# Fork Lift



## Monicot

Hola... ayudenme con esta palabra por favor  

Fork Lift = Carretilla Elevadora = Montacargas??

Gracias!


----------



## Alisterio

I've heard "montacargas", although the same word also seems to be the standard translation for a service lift or service elevator so it's a little confusing... Do you need to translate this into Mexico Spanish?


----------



## Monicot

Hi Alisterio...

I know "montacargas" as a little car which is used inside the production plants, or the supermarkets storages to move big boxes or docks.

Hope I was clear enough...

Thanks!


----------



## Moritzchen

Montacargas ´(Imágen de Yahoo en español). It´s a Forklift.


----------



## Javiro

A "montacargas" is not the same that this image. The image is a machine which moves with a electric or diesel engine, so it shows a "carretilla elevadora". 
A "montacargas" is a lift for raising weights, is only a elevator, but normally is not for people.


----------



## veritosss

hola mi pregunta es la sig.

como se podrá traducir el sig. contexto

espero que me puedan ayudar 

de antemano gracias.

using suitable handling equipment such *as fork lifts.

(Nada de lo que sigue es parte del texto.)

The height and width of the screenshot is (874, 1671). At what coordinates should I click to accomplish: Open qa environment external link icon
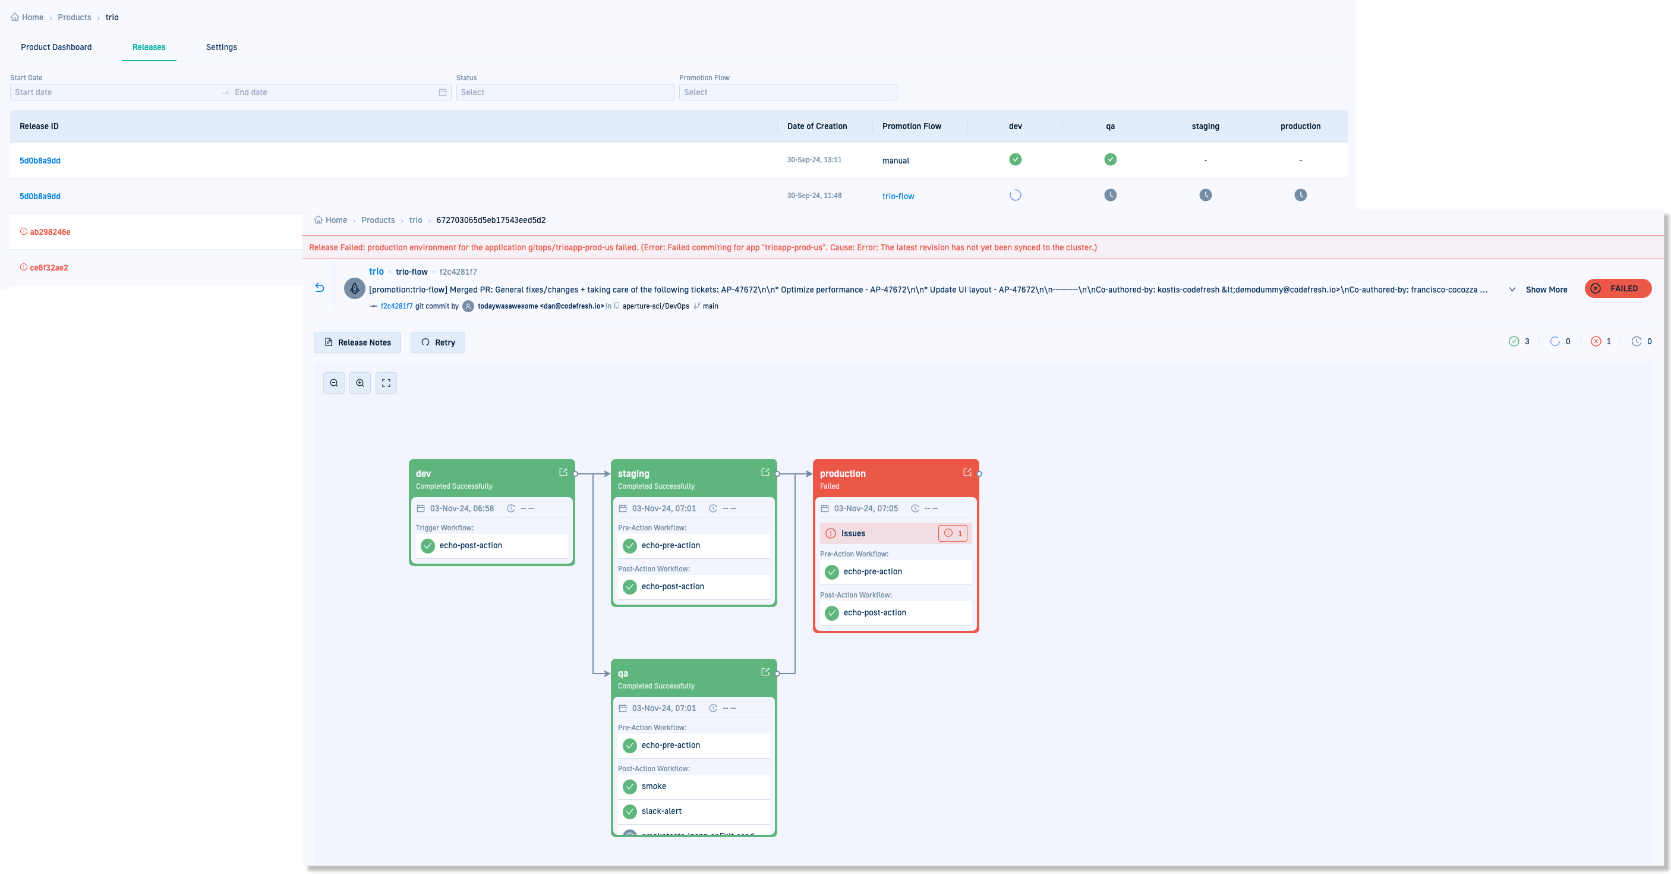click(x=765, y=672)
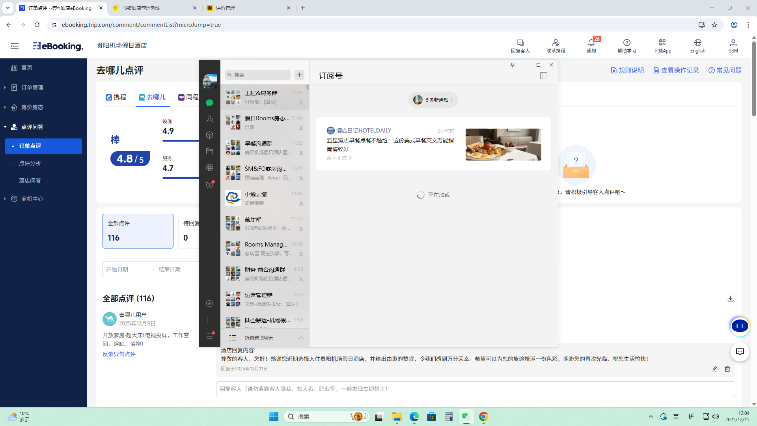Screen dimensions: 757x426
Task: Click the page vertical scrollbar
Action: click(x=754, y=79)
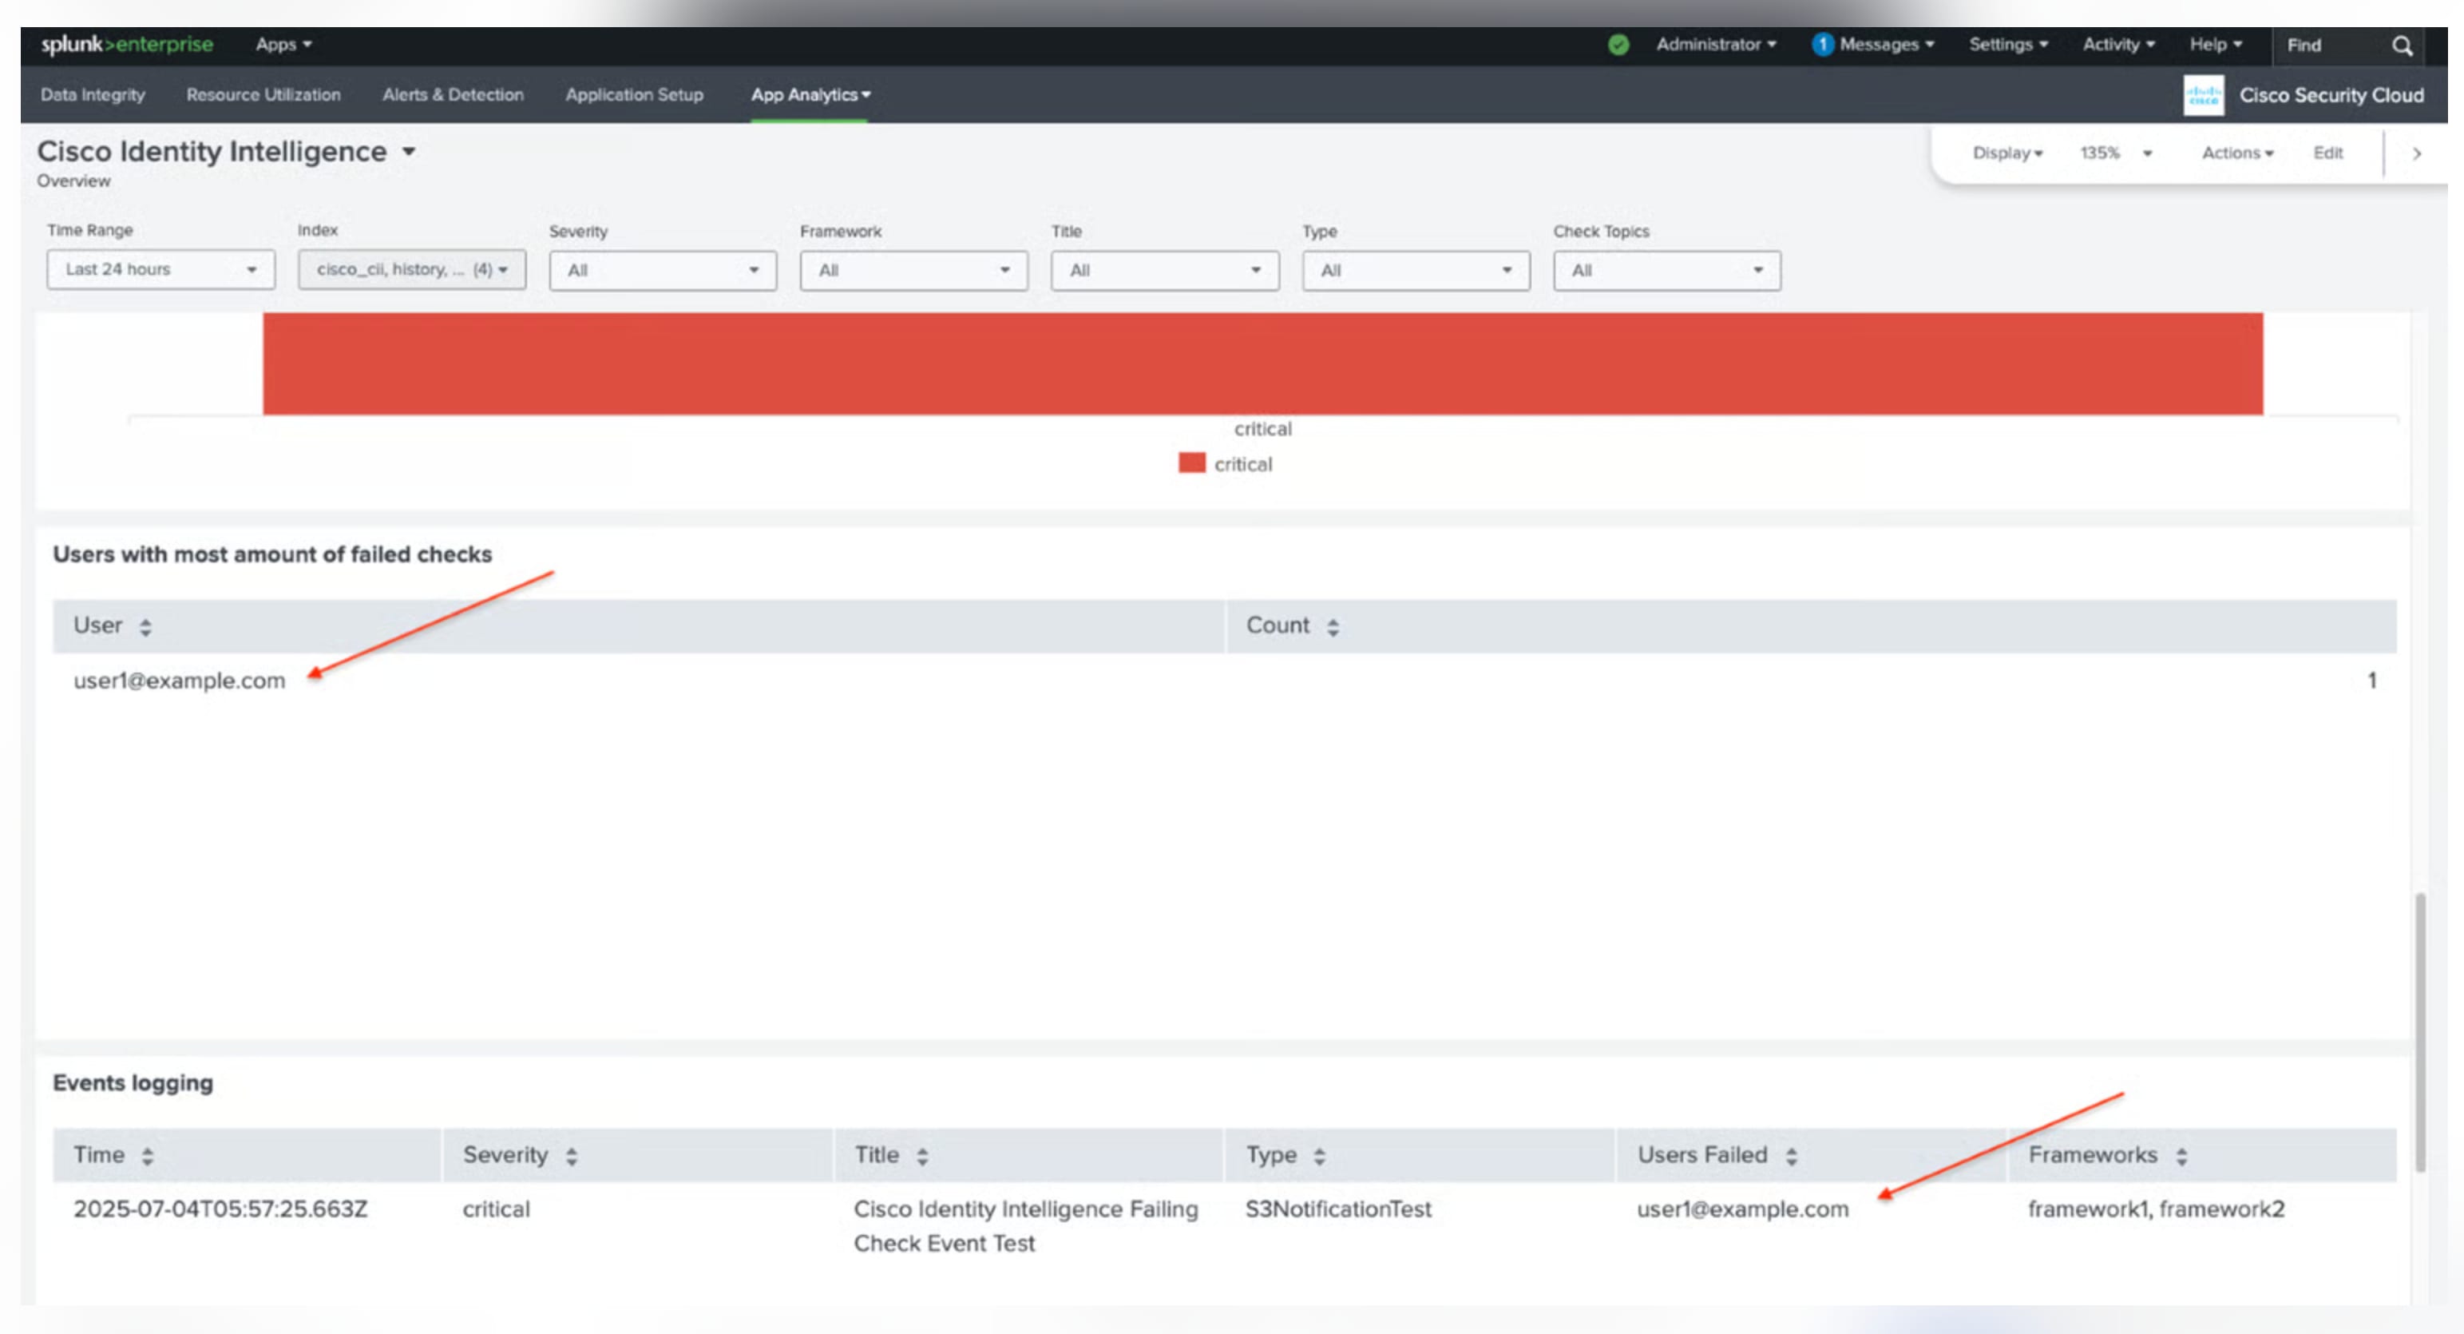
Task: Expand the Cisco Identity Intelligence title menu
Action: click(x=408, y=151)
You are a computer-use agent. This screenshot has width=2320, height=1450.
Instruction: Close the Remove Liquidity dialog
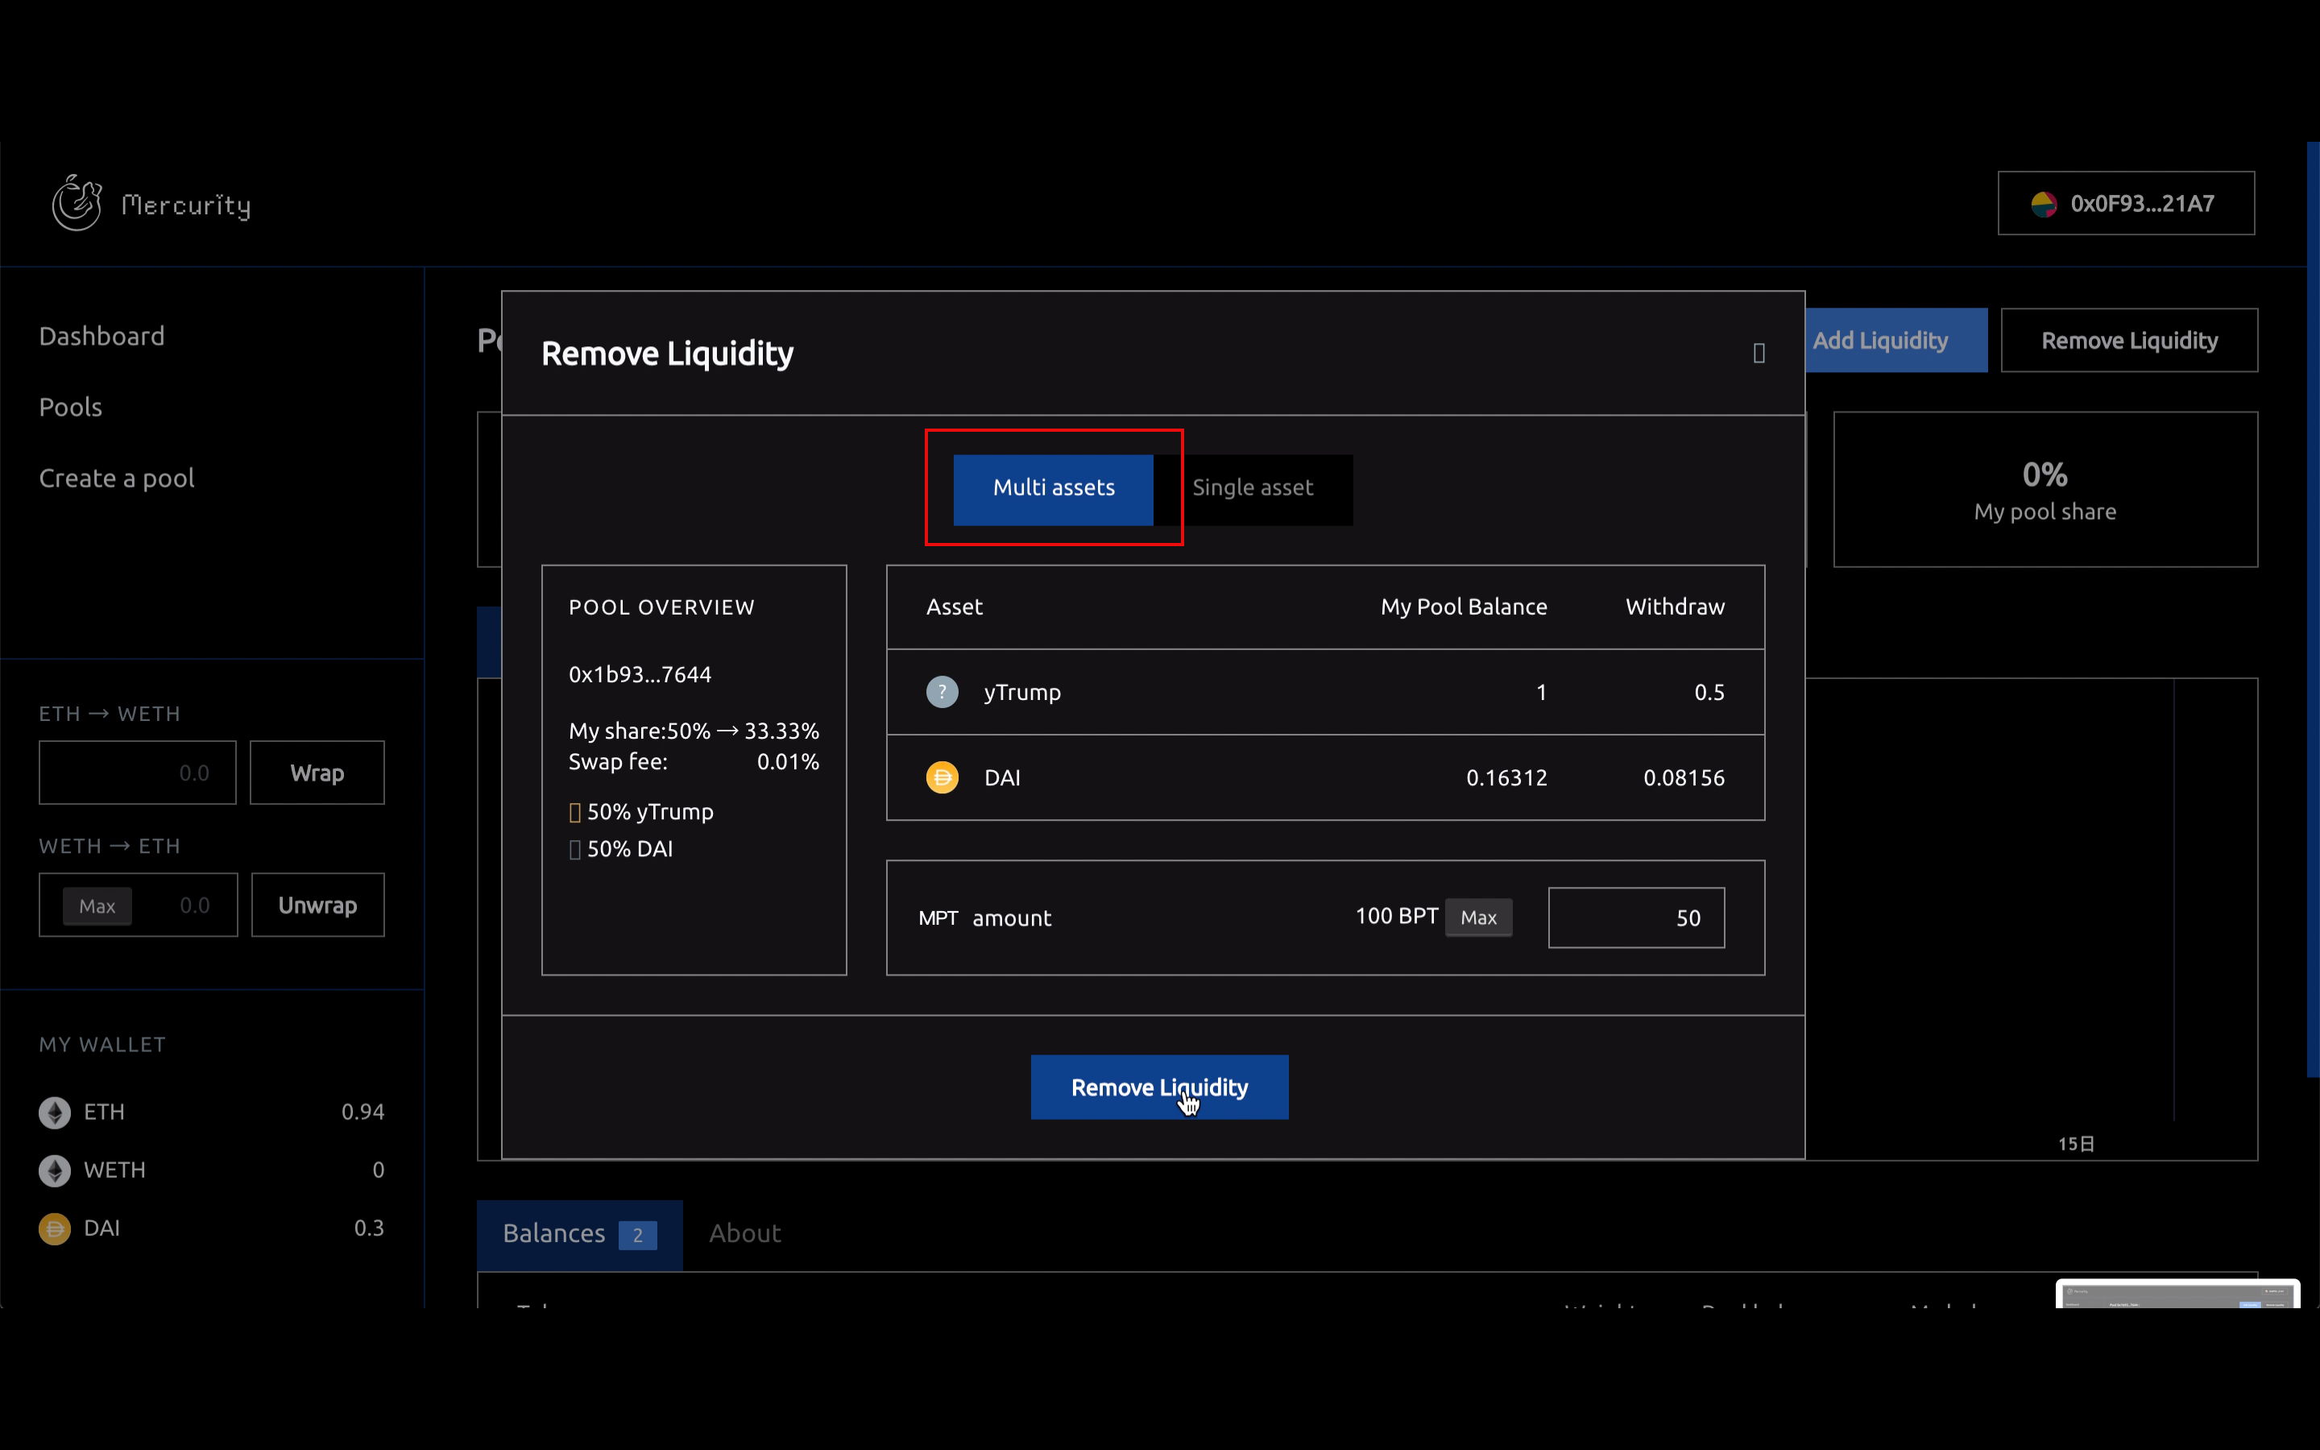pyautogui.click(x=1758, y=354)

*es una patente de una maquina de ensamblado y esa es la oración ahora mi trad. fue 

usando el equipo adecuado de manejo como *tenedor levanta*


----------



## emm1366

Hola:

Por ahí hay un hilo con esto pero no lo encuentro. Por aquí decimos *horquillas* o uñas. El resto de la traducción se la dejo a los expertos.


----------



## veritosss

muchas gracias lo encontre tambien como dices tu Horquillas o montacargas !!!!
gracias


----------



## emm1366

veritosss said:


> muchas gracias lo encontre tambien como dices tu Horquillas o montacargas !!!!
> gracias


 De acuerdo pero si hablamos de partes del equipo debe ser horquillas y si es la máquina completa es la montacargas o alzacargas.


----------



## monkeycita74

En México le llaman Montacargas


----------



## marco.eguino

En Méjico y en varios otros lugares de habla hispana... pero por favor, "tenedor levanta" es un crímen....


----------



## man2c

Si es motorizado, carretilla elevadora.

Si es manual, traspaleta

(en España, of course)


----------



## veritosss

si yo se que tenedor levanta esta super mal por eso quize preguntar si aqui en México es *montecargas *y muchas gracias a todos asi lo voy a dejar


----------